The requirements below are written as product-level capabilities rather than low-level implementation tasks. Where useful, each requirement includes rationale, expected behavior, and validation notes.

Scope statement

AdxLite is a local, SQLite-based analytical engine that accepts a supported subset of KQL and operates over tables ingested from pandas DataFrames.
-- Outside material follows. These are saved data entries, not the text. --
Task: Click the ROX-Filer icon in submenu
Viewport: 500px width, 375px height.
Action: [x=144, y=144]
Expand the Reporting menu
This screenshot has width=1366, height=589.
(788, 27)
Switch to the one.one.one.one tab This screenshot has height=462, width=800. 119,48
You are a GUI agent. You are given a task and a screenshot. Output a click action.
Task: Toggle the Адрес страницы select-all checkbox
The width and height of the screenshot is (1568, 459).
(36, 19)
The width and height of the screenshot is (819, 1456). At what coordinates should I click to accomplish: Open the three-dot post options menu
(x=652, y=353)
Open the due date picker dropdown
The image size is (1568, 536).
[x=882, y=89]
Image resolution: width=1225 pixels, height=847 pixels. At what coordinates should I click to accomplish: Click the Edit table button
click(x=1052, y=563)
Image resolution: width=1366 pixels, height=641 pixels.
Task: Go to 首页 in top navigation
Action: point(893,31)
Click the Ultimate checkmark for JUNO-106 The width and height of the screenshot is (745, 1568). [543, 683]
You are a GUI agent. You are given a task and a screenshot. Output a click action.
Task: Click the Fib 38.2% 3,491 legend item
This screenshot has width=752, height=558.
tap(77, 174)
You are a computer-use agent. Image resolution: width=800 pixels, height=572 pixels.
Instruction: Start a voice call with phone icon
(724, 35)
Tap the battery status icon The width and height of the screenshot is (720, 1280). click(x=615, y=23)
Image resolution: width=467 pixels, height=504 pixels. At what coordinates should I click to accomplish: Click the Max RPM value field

The product must remain local-first, easy to embed in Python programs, and sufficiently documented for users to understand both supported behavior and limitations without reading the source.

Requirement summary table

ID Requirement Status expectation
FR-01 SQLite-based local file database mandatory
FR-02 Pandas DataFrame ingestion as tables mandatory
FR-03 KQL query support over local tables mandatory
FR-04 .append command support mandatory
FR-05 Simple client API mandatory
FR-06 No external Kusto cluster connections mandatory
FR-07 No join/union across databases mandatory
FR-08 parse operator support mandatory
FR-09 ago() and now() support mandatory
FR-10 matches regex partial-match semantics mandatory
FR-11 extract() function support mandatory
FR-12 log(), log10(), pow(), sqrt() support mandatory
FR-13 parse_json() and dynamic() support mandatory
FR-14 DateTime type support mandatory
FR-15 Empty-table aggregation behavior mandatory
FR-16 Rich documentation mandatory
FR-17 Proper module architecture mandatory
FR-18 Comprehensive tests mandatory
FR-19 let statement support mandatory
FR-20 union operator support mandatory
FR-21 join operator support mandatory
FR-22 Wrap single-DataFrame quick-query API (adxpandas) mandatory
FR-23 Jupyter magic commands (adxpandas) mandatory
FR-24 render operator chart visualization (adxpandas) mandatory

FR-01: SQLite-based local file database

AdxLite must use SQLite as its storage engine.

Expected behavior:

  • tables are stored in a SQLite database file or in-memory database
  • no external service is required to create, query, or mutate data
  • the database connection is created through Python's SQLite support

Validation ideas:

  • instantiate AdxLiteClient("analytics.db")
  • ingest data
  • reopen the file and confirm tables persist

FR-02: Pandas DataFrame ingestion as tables

AdxLite must ingest pandas DataFrames into queryable tables.

Expected behavior:

  • ingest_from_pandas() must exist as a public API
  • ingest() may exist as the primary implementation or alias
  • the table name must become queryable immediately after ingestion
  • schema metadata must be recorded for later restoration and validation

Validation ideas:

  • ingest a DataFrame with string, numeric, bool, and datetime columns
  • confirm list_tables() shows the new table
  • confirm get_schema() reports inferred logical types

FR-03: KQL query support (virtual Kusto database)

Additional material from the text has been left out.